To make a build in one step, run:
./package.py
package.py will handle building everything for you using mxe in a
docker container. Check out docker/gondar-win32.Dockerfile to see
how that happens.
-
Get MXE
git clone https://github.com/mxe/mxe -
Build required packages for mxe
make qtbasein mxe dir -
CMAKE=/path/to/mxe/usr/bin/i686-w64-mingw32.static-cmake make
Fedora:
dnf install cmake qt5-qtbase-devel
Ubuntu/Debian:
apt install build-essential cmake libmicrohttpd-dev qtbase5-dev zlib1g-dev
LLVM's clang-format tool is used to keep the code style consistent. Conveniently, that tool has a preset for Chromium code, and since we mostly work on Chromium code that seems like a nice default.
To format all the source files run make format. You can also run
clang-format directly.
Download and decompress the Windows image (this is only accessible to Neverware employees):
aws s3 cp s3://windows-installed-images/win10-installed.raw.lz4 .
lz4 win10-installed.raw.lz4
Create the backing image for the emulated USB device:
qemu-img create -f raw fakeusb.raw 16G
TODO(nicholasbishop): could probably also set up a device passthrough for testing on actual USB devices...

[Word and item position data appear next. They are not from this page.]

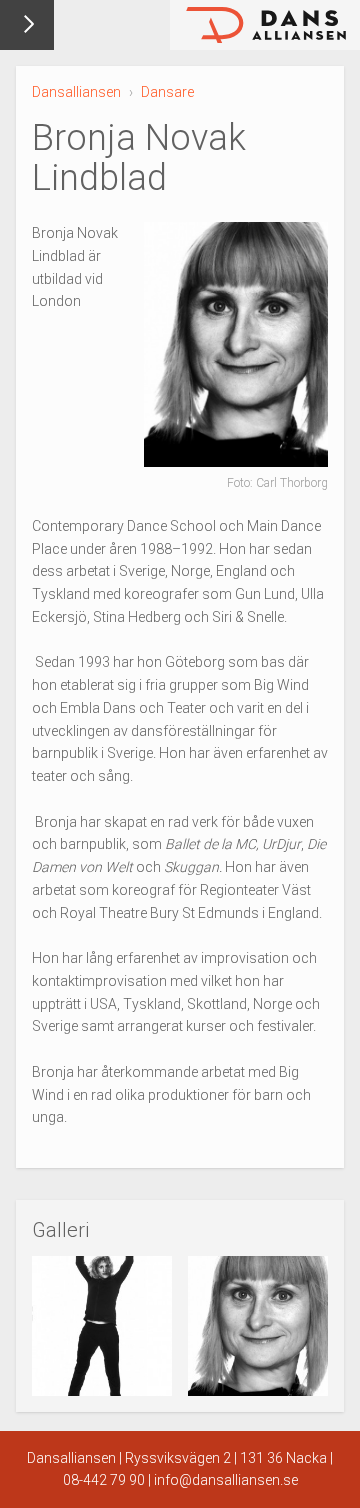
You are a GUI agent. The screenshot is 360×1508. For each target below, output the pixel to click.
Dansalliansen (76, 92)
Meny (27, 25)
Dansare (167, 92)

Run the VM with three drives: the emulated USB device, the Windows installation, and the UEFI firmware:
qemu-kvm \
-m 4G \
-smp 4 \
-usbdevice tablet \
-device usb-storage,drive=fakeusb,removable=yes \
-drive if=none,id=fakeusb,file=fakeusb.raw \
-drive format=raw,file=../windows-vm/win10-installed.raw \
-drive if=pflash,format=raw,file=../windows-vm/ovmf.fd \
-net nic -net user,smb=/path/to/gondar
The -net options enable a Samba server to share your gondar build
between the host and the guest. (Your host must have the Samba server
installed for this to work.) Set smb= to the absolute path on your
host where your gondar build lives.
Within the guest you can access the shared drive via \\10.0.2.4\qemu.